Structural basis of substrate specificity in human cytidine deaminase family APOBEC3s

• Published in: The Journal of biological chemistry Vol. 297; no. 2; p. 100909
• Main Authors: Hou, Shurong, Lee, Jeong Min, Myint, Wazo, Matsuo, Hiroshi, Kurt Yilmaz, Nese, Schiffer, Celia A.
• Format: Journal Article
• Language: English
• Published: United States Elsevier Inc 01.08.2021; American Society for Biochemistry and Molecular Biology
• Subjects: Amino Acid Sequence; APOBEC Deaminases - chemistry; APOBEC Deaminases - genetics; APOBEC Deaminases - immunology; APOBEC Deaminases - metabolism; APOBEC3; ASBMB Award; Catalytic Domain; Crystallography, X-Ray; DNA, Single-Stranded - chemistry; DNA, Single-Stranded - genetics; DNA, Single-Stranded - metabolism; Humans; Models, Molecular; molecular dynamics simulation; molecular modeling; Mutation; Neoplasms - genetics; Neoplasms - immunology; Neoplasms - metabolism; Neoplasms - pathology; Protein Binding; specificity; structural analysis; Substrate Specificity; APOBEC3; CTD; structural analysis; molecular modeling; pMD; molecular dynamics simulation; CBE; specificity; ssDNA; NTD
• ISSN: 0021-9258; 1083-351X
• DOI: 10.1016/j.jbc.2021.100909

The human cytidine deaminase family of APOBEC3s (A3s) plays critical roles in both innate immunity and the development of cancers.

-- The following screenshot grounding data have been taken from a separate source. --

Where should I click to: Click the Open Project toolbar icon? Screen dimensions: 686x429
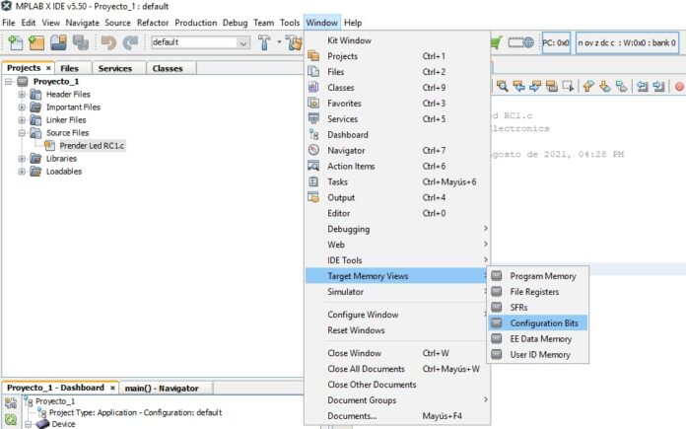click(x=59, y=43)
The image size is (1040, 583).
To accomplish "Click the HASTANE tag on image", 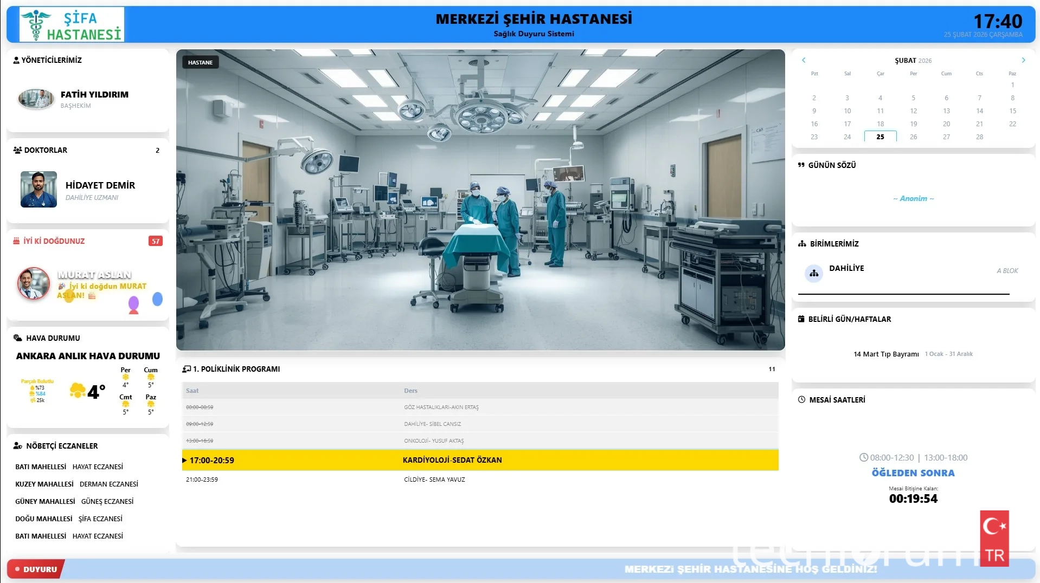I will 200,63.
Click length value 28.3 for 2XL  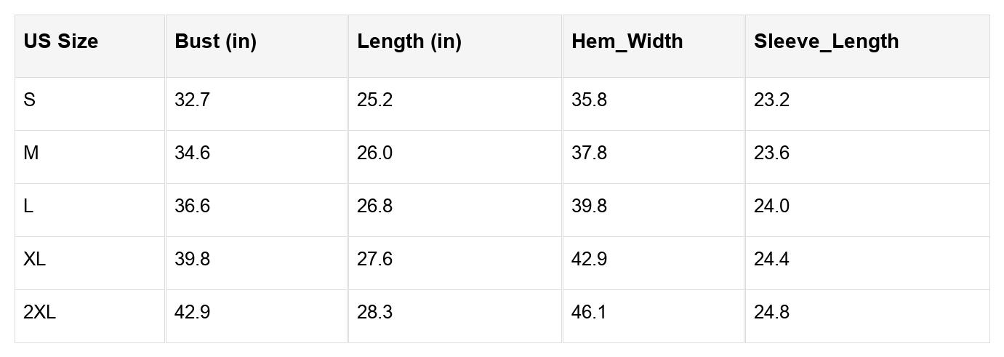374,313
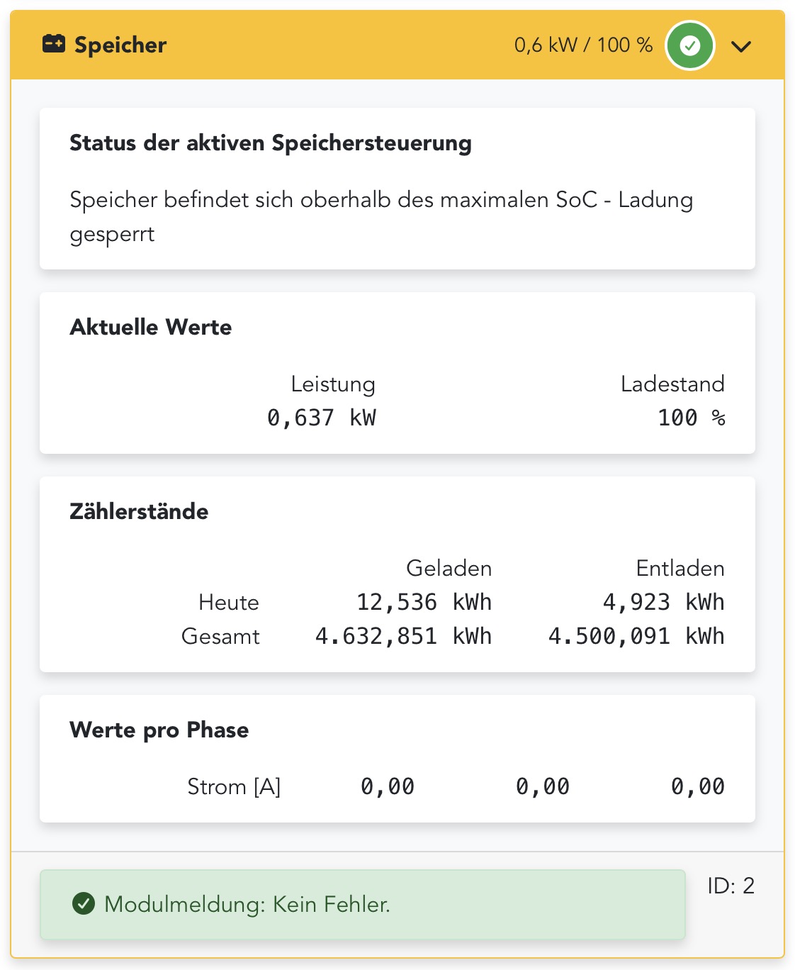Image resolution: width=795 pixels, height=970 pixels.
Task: Click the 'Modulmeldung: Kein Fehler.' message
Action: [x=247, y=904]
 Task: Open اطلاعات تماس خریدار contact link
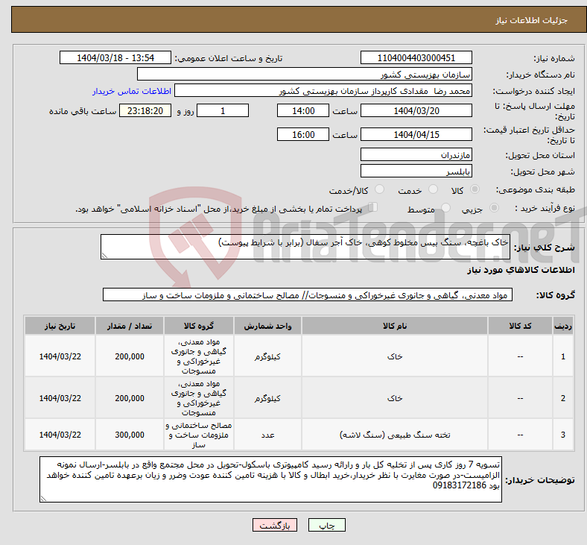pyautogui.click(x=132, y=91)
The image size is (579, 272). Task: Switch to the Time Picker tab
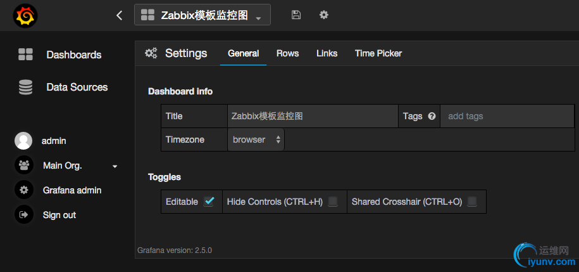pos(378,53)
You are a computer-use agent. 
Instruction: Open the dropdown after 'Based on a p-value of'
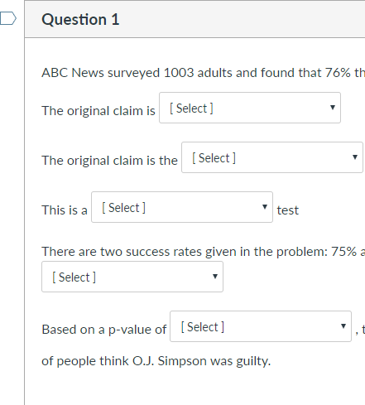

A3s comprise seven functionally overlapping but distinct members that can be exploited as nucleotide base editors for treating genetic diseases. Although overall structurally similar, A3s have vastly varying deamination activity and substrate preferences. Recent crystal structures of ssDNA-bound A3s together with experimental studies have provided some insights into distinct substrate specificities among the family members. However, the molecular interactions responsible for their distinct biological functions and how structure regulates substrate specificity are not clear. In this study, we identified the structural basis of substrate specificities in three catalytically active A3 domains whose crystal structures have been previously characterized: A3A, A3B- CTD, and A3G-CTD. Through molecular modeling and dynamic simulations, we found an interdependency between ssDNA substrate binding conformation and nucleotide sequence specificity. In addition to the U-shaped conformation seen in the crystal structure with the CTC0 motif, A3A can accommodate the CCC0 motif when ssDNA is in a more linear (L) conformation. A3B can also bind both U- and L-shaped ssDNA, unlike A3G, which can stably recognize only linear ssDNA. These varied conformations are stabilized by sequence-specific interactions with active site loops 1 and 7, which are highly variable among A3s. Our results explain the molecular basis of previously observed substrate specificities in A3s and have implications for designing A3-specific inhibitors for cancer therapy as well as engineering base-editing systems for gene therapy.